>> BEGIN Selected text
I now have a tool that dissects long words into smaller ones, with a focus on ‘perfect’ decompositions: no letter of the long word remains unaccounted for (the program only saves solutions for e.g. a 10-lettered word containing two 5-lettered one, or a 13-lettered words containing one 5-lettered word and two 4-lettered ones, etc.). It works as a script that one can invoke through the command line.
The program uses two recursive functions and regular expressions:
- first, going through the first list of subwords, it checks with RegEx whether there is a match with the superword at hand;
- if there is, the function
positions()recursively calculates all the possible distributions of the subword (which is a subsequence) within the superword, and return those as a list of lists;
- the program then creates a string ‘remainder’ without those letters, and recurses, this time using the second list of subwords;
- when at the bottom of the recursion, the program checks if the final remainder is in the appropriate dictionary (a Dawg, for fast look-ups).
I added the constraint that the subwords should always have at least one inner division (none of the subwords can appear ‘as it is’, fully concatenated, somewhere within the superword). It was also interesting to find a way of avoiding repetitions in the results (‘presentations,penis,raton,set’ could also be ‘presentations, raton, penis, set’, etc.). Using sets for this, and the reconstructing the results in the right order (using the length the user had input in the arguments), was the way to go.
>> END Selected text
▶ _Written task_:
Reproduce word for word the stretch of the passage on the word-dissecting tool from "I now have a" through "the command line.".
>> BEGIN Information supplied
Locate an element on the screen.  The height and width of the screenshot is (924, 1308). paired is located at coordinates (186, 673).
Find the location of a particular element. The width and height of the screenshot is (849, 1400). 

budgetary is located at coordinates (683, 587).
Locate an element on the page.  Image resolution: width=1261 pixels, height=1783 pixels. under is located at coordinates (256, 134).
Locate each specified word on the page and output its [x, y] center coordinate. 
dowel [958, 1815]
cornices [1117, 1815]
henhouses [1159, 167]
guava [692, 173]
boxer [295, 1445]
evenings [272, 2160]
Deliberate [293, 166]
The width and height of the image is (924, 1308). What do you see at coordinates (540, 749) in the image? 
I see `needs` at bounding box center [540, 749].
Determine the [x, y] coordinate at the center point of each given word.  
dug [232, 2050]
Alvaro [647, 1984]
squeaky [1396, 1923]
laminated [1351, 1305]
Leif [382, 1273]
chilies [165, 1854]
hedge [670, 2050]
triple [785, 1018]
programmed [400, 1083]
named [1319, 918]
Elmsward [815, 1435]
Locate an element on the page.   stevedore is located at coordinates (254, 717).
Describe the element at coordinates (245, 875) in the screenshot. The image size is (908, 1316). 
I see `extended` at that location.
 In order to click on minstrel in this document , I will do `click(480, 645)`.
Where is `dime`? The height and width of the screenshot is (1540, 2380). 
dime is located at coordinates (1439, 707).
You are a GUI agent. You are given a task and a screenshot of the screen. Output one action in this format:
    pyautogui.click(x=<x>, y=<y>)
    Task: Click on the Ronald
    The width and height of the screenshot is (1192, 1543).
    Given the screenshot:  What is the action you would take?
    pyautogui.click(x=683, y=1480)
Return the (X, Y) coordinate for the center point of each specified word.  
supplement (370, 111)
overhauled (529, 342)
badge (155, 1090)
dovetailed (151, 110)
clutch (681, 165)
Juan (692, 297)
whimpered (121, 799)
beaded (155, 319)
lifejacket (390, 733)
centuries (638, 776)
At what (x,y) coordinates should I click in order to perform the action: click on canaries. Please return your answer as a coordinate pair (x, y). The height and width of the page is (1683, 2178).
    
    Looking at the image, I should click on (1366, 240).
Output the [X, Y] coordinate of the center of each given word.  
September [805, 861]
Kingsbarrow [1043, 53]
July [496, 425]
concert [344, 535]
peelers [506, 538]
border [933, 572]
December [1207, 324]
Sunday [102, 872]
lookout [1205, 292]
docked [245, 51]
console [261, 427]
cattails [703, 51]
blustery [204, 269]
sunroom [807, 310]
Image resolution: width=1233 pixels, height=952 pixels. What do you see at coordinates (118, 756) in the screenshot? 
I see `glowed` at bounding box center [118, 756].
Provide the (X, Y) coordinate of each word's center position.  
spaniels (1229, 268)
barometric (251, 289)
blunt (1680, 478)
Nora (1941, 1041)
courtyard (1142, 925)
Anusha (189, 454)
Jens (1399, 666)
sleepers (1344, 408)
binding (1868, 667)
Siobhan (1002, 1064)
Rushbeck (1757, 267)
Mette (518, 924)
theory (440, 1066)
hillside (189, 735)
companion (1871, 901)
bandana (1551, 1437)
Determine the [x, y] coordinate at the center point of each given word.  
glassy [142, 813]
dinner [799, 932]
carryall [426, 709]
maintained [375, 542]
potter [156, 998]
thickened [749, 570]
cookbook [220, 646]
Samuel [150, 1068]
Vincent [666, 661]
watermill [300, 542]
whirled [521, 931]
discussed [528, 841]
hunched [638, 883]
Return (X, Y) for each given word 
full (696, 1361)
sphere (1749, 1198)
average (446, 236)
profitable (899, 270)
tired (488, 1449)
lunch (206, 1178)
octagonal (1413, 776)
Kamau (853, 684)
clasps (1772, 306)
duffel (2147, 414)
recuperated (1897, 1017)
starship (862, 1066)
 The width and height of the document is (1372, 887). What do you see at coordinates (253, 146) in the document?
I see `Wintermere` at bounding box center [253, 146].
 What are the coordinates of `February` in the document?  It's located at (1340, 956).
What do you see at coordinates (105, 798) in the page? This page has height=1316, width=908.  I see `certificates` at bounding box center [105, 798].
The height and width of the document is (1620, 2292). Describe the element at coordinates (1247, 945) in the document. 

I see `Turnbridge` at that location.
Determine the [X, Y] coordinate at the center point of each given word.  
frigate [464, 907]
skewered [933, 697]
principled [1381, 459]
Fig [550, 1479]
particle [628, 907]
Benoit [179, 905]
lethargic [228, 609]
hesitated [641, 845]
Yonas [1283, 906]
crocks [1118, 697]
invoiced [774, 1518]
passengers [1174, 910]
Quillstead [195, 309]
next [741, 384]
>> END Information supplied
▶ _Answer to this problem_:
I now have a tool that dissects long words into smaller ones, with a focus on ‘perfect’ decompositions: no letter of the long word remains unaccounted for (the program only saves solutions for e.g. a 10-lettered word containing two 5-lettered one, or a 13-lettered words containing one 5-lettered word and two 4-lettered ones, etc.). It works as a script that one can invoke through the command line.